Economy & Politics

Retail sales collapse

As a direct result of the confinement put in place all over Europe, the activity recorded in April within the EU fell sharply, Eurostat said on Thursday. Luxembourg is no exception to this slump and shows one of the most significant falls, with a decline of almost 25%.

Eddy RENAULD

Eddy RENAULD

As a direct result of the confinement put in place all over Europe, the activity recorded in April within the EU fell sharply, Eurostat said on Thursday. Luxembourg is no exception to this slump and shows one of the most significant falls, with a decline of almost 25%.

Same cause, same consequence. In April, the volume of sales in the retail trade continued its spectacular decline, according to data published Thursday by Eurostat. A decline which reaches 11.1% for the whole of the European Union and 11.7% within the 19 countries of the euro zone, according to the European statistical office which notes that over one year, the fall reaches 19, 6% in the euro area and 18% in the EU.

Unsurprisingly, Luxembourg is not spared and is even among the most affected countries. Between March and April, turnover and sales volume fell by 12%, a level close to that recorded in Portugal or Latvia (-17.5%). Over one year, the fall turns out to be even more significant, since the country’s retail businesses experience a drop in activity of 24.7%. Which makes it one of the most affected countries, as well as Spain (-29.8%) or France (31.1%).

The containment put in place by the various EU countries since mid-March and the importance of the oil sector in the Grand Duchy (234 stations and nearly 2,600 direct jobs) partly explain these disappointing results. As a reminder, in its latest study on tourism at the pump, Statec revealed that eight out of ten liters were sold to non-residents. In addition to closing the borders, the massive use of telework is also an explanation for this sad bulletin given by Luxembourg.

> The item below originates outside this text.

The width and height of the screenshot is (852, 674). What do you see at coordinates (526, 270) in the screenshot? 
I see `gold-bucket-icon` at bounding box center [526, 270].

That said, in comparison with the European average, the Grand Duchy is not doing too badly. Also according to Eurostat, between April 2020 and 2019, the volume of retail trade sales in the euro area decreased by 46.9% for fuels and by 33.6% for non-food products. In contrast, the “food, beverage and tobacco” sector posted an increase of 2.5%. Mail order and internet sales jumped nearly 21%.